Encourage Children to Eat Healthy Food
Parents and caregivers should encourage children to eat healthy food through a series of guidelines:
- create a meal plan;
- allow children to choose the foods they want to eat from a variety of healthy foods;
- serve new or “unpalatable” foods for children along with those that children already like;
- regularly introduce new healthy products, while eating with your child and demonstrating your personal attitude to food;
- pay attention to the child’s verbal or non-verbal signals of hunger and satiety;
- avoid pressure on children to eat more than they want.
Wood noted that it can be difficult for some parents and caregivers to let children make their own decisions about food, especially if children are reluctant to try new foods or become finicky. This behavior is considered normal in early childhood, between the ages of 1 and 5. During this period, children are introduced to the taste and texture of solid foods.
No Authoritarian Rules
Imposing rigid, authoritarian rules about food intake and using tactics such as rewards or punishments may seem like a successful tactic in the short term. However, research does not support this approach. On the contrary, it can have long-term negative consequences.
An authoritarian eating environment prevents a child from developing decision-making skills and can damage their sense of control.
In addition, the authoritarian approach is associated with the fact that children eat more often when they are not hungry, and also eat less healthy foods that are likely to have more calories, which increases the risk of being overweight and obese.
Balance in Every Aspect
On the other hand, an overly condoning approach can also be harmful. For example, if the child is allowed to eat whatever they want and when they want. In this case, the adult does not provide sufficient boundaries for the development of healthy eating habits in children, and boundaries are also necessary. This “permissive” approach, scientists also associated with an increased risk of children becoming overweight or obese.
Some Healthy Eating Habits for Kids
- Supplement porridge with chopped fruits: apples, berries, bananas. The fiber contained in them helps the proper functioning of the gastrointestinal tract. And fruits contain natural sugars that do not harm the body like refined sugar. So the need to sweeten the porridge will disappear.
- The best side dish for fish, chicken, or meat is stewed or fresh vegetables. But it is better to give buckwheat, mashed potatoes or rice in another meal, but also with vegetables.
- Cook meals together. If the child is already old enough to help in the kitchen, give them this opportunity. Let them arrange the plates and spoons, wash the vegetables for the salad. This way they will be more interested in trying what you have cooked together.

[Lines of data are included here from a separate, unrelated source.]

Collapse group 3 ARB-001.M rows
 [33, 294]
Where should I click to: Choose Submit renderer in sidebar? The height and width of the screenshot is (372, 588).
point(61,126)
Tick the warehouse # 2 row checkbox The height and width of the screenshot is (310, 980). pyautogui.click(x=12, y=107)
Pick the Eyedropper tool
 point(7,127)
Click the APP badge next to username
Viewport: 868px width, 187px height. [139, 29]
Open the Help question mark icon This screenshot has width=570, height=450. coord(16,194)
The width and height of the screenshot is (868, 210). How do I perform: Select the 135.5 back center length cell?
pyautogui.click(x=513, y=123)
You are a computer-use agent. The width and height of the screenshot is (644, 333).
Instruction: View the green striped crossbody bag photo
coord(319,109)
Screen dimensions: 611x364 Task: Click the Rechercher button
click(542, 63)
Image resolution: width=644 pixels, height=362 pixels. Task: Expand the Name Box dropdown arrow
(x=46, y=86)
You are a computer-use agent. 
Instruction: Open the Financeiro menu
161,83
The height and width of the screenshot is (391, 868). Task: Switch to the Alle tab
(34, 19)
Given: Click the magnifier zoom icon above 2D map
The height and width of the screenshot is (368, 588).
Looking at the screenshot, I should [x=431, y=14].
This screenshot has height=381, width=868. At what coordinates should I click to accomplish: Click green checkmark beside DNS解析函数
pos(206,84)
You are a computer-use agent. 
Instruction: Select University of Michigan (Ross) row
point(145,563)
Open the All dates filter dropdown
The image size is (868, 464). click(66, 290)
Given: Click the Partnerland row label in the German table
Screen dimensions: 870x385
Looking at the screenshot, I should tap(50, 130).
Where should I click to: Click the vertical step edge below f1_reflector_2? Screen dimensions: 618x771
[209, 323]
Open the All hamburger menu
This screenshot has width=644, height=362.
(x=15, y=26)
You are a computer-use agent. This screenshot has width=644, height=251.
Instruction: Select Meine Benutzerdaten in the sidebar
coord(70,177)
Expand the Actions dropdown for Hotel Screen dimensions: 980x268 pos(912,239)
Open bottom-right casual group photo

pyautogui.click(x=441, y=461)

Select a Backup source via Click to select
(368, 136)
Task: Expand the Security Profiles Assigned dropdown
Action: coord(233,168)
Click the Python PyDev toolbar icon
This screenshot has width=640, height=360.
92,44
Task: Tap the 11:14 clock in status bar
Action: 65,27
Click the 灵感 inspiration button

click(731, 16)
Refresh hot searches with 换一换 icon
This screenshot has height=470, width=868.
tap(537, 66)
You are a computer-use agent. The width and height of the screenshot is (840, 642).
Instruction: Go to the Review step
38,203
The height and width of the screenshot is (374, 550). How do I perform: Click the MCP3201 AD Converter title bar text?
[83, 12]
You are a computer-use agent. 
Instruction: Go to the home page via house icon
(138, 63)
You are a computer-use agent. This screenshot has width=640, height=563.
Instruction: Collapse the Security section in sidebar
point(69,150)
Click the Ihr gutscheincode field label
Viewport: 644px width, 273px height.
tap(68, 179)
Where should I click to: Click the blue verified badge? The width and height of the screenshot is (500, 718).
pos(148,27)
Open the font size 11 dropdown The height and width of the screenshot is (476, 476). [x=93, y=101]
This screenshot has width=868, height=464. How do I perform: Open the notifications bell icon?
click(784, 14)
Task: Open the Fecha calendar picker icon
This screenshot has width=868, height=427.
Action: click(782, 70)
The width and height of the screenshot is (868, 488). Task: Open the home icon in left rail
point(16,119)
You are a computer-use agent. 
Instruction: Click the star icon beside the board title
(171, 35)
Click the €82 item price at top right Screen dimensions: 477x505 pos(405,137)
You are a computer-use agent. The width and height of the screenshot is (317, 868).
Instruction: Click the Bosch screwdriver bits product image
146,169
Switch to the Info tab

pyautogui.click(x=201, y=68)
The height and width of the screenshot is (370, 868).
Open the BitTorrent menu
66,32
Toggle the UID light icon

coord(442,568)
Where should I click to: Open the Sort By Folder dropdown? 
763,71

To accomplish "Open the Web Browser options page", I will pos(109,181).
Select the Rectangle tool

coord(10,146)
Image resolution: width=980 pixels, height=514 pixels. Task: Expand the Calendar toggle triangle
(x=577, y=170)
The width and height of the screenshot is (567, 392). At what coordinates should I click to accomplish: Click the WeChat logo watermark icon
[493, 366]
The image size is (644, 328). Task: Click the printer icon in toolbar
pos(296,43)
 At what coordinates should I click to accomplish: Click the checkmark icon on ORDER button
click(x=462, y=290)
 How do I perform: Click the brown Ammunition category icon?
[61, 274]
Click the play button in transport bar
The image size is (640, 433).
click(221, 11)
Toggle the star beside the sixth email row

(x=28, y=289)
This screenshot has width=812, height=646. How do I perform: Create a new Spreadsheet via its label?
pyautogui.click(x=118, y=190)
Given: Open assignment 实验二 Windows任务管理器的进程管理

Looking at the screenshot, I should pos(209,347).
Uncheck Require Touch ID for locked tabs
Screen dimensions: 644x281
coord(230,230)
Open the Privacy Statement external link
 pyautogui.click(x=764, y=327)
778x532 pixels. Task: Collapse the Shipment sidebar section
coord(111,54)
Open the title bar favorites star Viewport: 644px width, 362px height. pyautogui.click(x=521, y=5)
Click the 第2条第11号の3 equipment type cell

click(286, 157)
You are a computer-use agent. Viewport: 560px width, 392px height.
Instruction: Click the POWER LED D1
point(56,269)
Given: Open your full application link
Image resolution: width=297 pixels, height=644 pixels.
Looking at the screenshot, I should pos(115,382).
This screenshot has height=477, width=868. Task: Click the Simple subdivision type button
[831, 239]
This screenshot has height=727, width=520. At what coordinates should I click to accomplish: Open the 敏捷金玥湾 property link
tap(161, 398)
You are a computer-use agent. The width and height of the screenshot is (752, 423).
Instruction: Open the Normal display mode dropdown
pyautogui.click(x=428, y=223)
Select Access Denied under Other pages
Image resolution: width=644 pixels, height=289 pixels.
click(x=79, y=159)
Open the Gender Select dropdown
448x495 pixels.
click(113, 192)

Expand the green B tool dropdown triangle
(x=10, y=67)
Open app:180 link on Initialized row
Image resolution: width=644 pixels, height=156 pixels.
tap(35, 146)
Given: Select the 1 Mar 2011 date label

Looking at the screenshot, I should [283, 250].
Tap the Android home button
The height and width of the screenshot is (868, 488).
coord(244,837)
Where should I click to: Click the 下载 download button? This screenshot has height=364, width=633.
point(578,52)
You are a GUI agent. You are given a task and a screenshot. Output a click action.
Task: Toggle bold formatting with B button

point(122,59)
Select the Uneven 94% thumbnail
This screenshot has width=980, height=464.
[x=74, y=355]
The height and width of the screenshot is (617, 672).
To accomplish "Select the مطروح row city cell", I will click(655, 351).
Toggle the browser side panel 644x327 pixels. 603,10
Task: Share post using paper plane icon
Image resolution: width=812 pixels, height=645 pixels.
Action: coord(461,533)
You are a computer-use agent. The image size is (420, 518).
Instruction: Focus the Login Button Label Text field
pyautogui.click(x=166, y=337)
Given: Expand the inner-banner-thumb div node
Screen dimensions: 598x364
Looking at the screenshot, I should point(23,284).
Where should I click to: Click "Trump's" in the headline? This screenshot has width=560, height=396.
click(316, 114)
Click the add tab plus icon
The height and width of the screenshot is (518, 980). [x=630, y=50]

The right relationship with food is laid from childhood, do not miss this time – this is how you will make a great gift for your baby for life.
Over to You
Research shows that giving children a wide variety of healthy foods makes them more likely to consume them, especially if they are served alongside foods they love to eat. In addition, caregivers or parents who are enthusiastic about certain foods can also help the child by leading by example.
“Children’s eating habits are influenced by many people in their lives, so it’s good for the whole family to demonstrate healthy eating habits,” says Wood.
But it’s important to note that not all strategies work for all children, and parents and caregivers should not blame themselves for their children’s eating habits.
“It is clear that every child is different and different in their tendency to make healthy food decisions as they grow. That’s why it’s important to focus on creating an environment that encourages decision-making skills and introduces a variety of healthy and nutritious foods throughout childhood, rather than focusing too much on a child’s individual decisions,” Wood concluded.